■ Bagian Teks ■
========================

Kabarnanggroe.com, JEDDAH — Sebuah mimpi panjang yang tumbuh dari pematang sawah akhirnya menjadi nyata. Munira (74), jemaah haji asal Aceh Besar, resmi menapakkan kaki di Tanah Suci setelah puluhan tahun menanti. Ia tergabung dalam Kloter 11 Embarkasi Aceh yang mendarat di Bandara King Abdulaziz, Jeddah, Kamis (29/5/2025) pukul 07.46 waktu setempat.
Di kampung halamannya di Gampong Lheue Cureh, Munira dikenal sebagai sosok sederhana. Seorang janda lima anak yang hidup dari hasil panen gabah. Selama 19 tahun, ia menyisihkan sedikit demi sedikit dari hasil jerih payahnya, menabung rupiah demi rupiah demi satu impian: berhaji.
Setiap kali pesawat melintas di langit sawahnya, Munira memandanginya dengan penuh harap. Ia membayangkan suatu hari nanti, dirinya turut berada di dalamnya, terbang menuju Baitullah. “Sedih, tapi saya terus berdoa. ‘Ya Allah, mungkinkah aku juga Kau panggil ke rumah-Mu?’” kenangnya dengan suara bergetar.
Perjalanan Munira bukan sekadar soal mengumpulkan uang. Ia menanam harapan, memupuk kesabaran, dan menjaga mimpi di tengah berbagai cobaan hidup. Berkali-kali namanya tertunda dari daftar keberangkatan. Namun semangatnya tak surut. Ia terus menunggu dengan sabar.

========================

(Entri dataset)
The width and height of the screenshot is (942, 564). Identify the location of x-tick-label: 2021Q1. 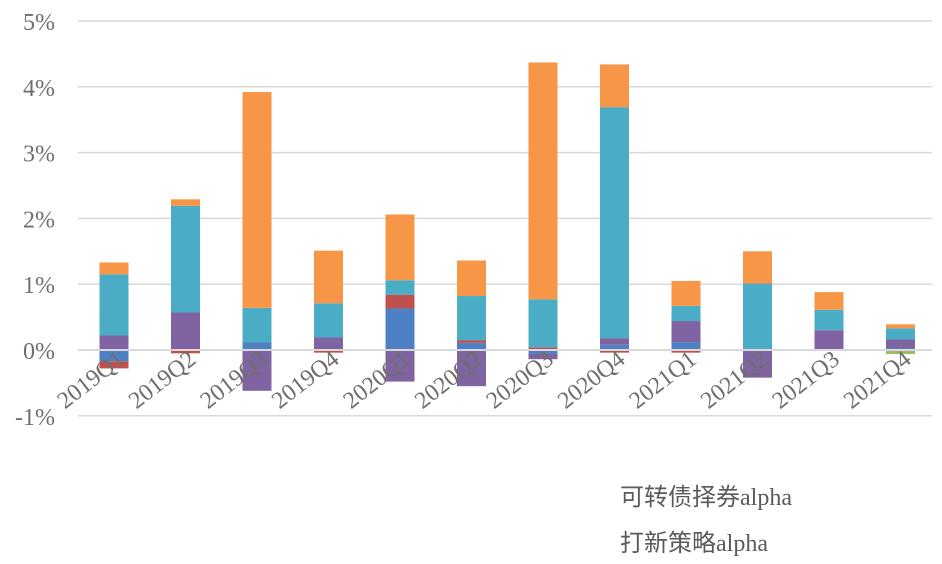
(664, 380).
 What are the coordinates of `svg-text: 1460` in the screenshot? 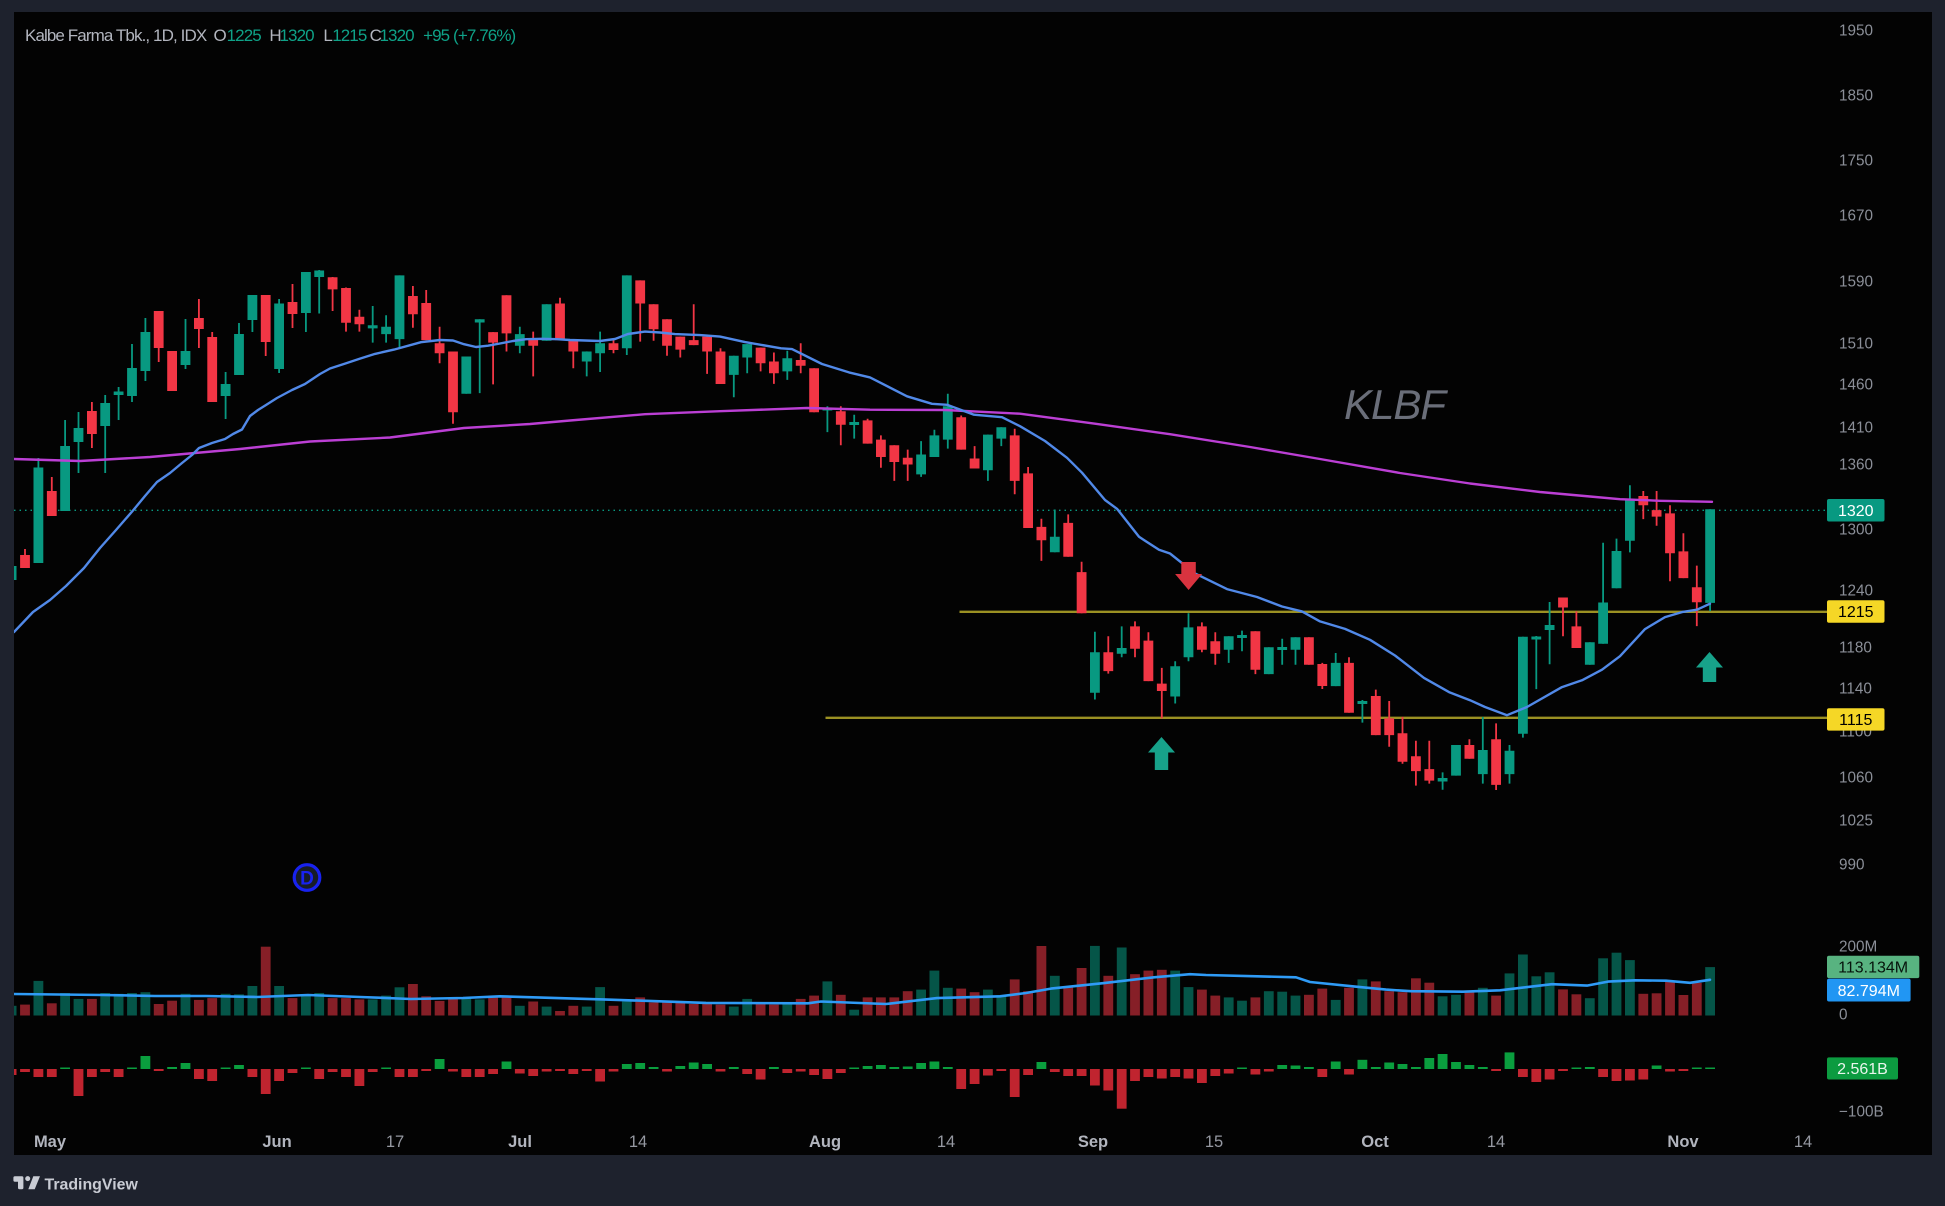 It's located at (1856, 386).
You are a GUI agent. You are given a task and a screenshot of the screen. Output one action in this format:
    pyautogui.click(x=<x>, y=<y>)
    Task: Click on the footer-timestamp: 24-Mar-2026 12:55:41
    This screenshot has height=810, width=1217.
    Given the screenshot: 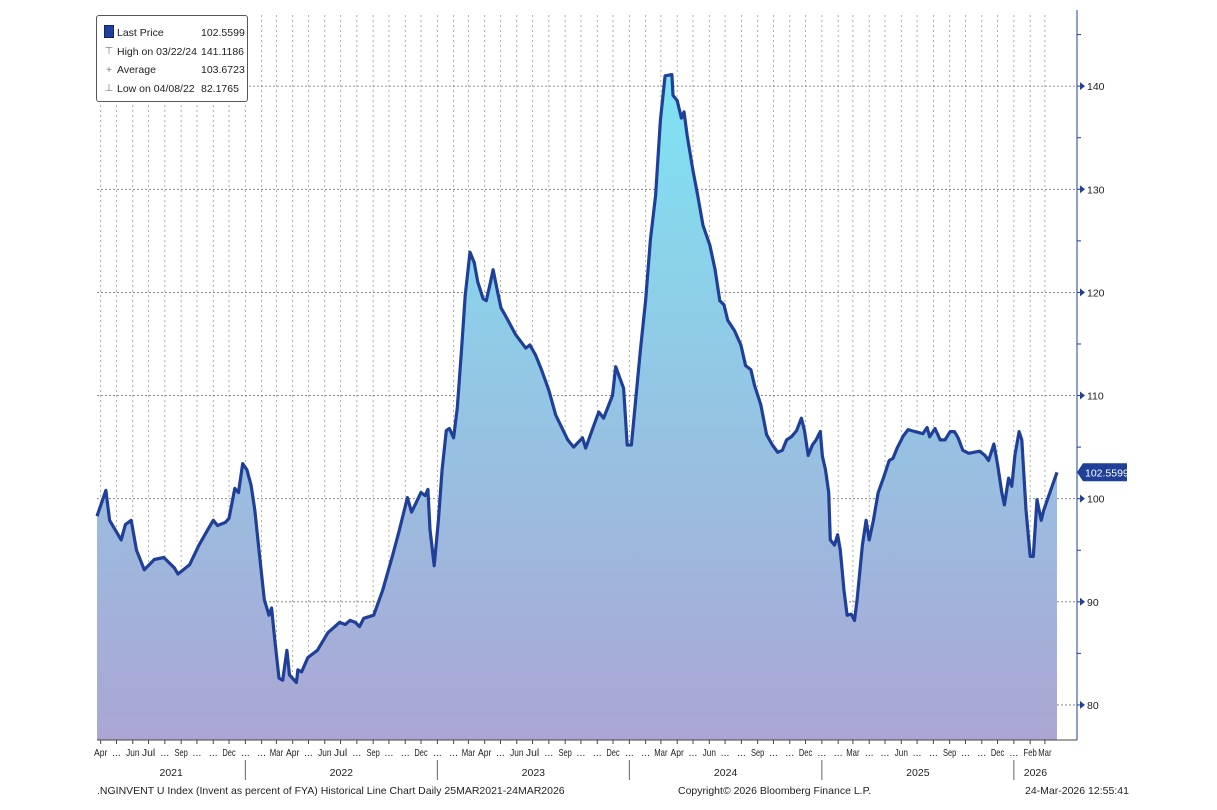 What is the action you would take?
    pyautogui.click(x=1077, y=791)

========================

■ Tugas Anda ■
Lanjutkan berita tentang perjalanan haji Munira dari Aceh Besar, mulai tepat setelah kalimat terakhirnya.

■ Hasil Tugas ■
Titik terang itu akhirnya datang. Seorang saudaranya yang bekerja sebagai petugas haji di Kantor Kementerian Agama Kabupaten Aceh Besar membawa kabar gembira—nama Munira tercantum dalam daftar calon jemaah haji tahun 2025.
“Alhamdulillah, tahun ini saya mendapat panggilan, setelah lama menunggu,” ujarnya dengan mata berkaca-kaca, tak kuasa menahan haru.
Kebahagiaan Munira semakin lengkap karena ia tidak sendiri. Anak sulungnya, Syahrial Fardi, turut mendampinginya berkat kebijakan percepatan keberangkatan bagi pendamping jemaah lansia dari Kementerian Agama. Tak hanya itu, adik kandungnya dari Takengon dan seorang keponakannya dari Aceh Besar juga termasuk dalam rombongan haji tahun ini. Sebuah momen keluarga yang langka dan penuh berkah.
Almuzanni, anak bungsu Munira, menuturkan bahwa seluruh biaya haji sang ibu berasal dari hasil menjual padi. Selama hampir dua dekade, Munira menabung dan menginvestasikan hasil panennya, menolak bantuan demi menjaga keikhlasan niat.
“Kisah ibu adalah pelajaran bagi kami semua. Bahwa doa dan tekad bisa membawa seseorang dari ujung pematang sawah menuju Tanah Suci,” ujar Almuzanni.
Kini, pesawat yang dulu hanya ia pandangi dari kejauhan telah membawanya ke tanah impian. Tangis haru pecah di landasan Jeddah, menandai sebuah perjalanan panjang yang penuh sabar dan doa akhirnya sampai pada tujuan.
“Semoga ibu Munira dan seluruh tamu Allah meraih haji mabrur,” ucap Ketua Panitia Penyelenggara Ibadah Haji (PPIH) yang juga Kakanwil Kemenag Aceh, Azhari. (Herman)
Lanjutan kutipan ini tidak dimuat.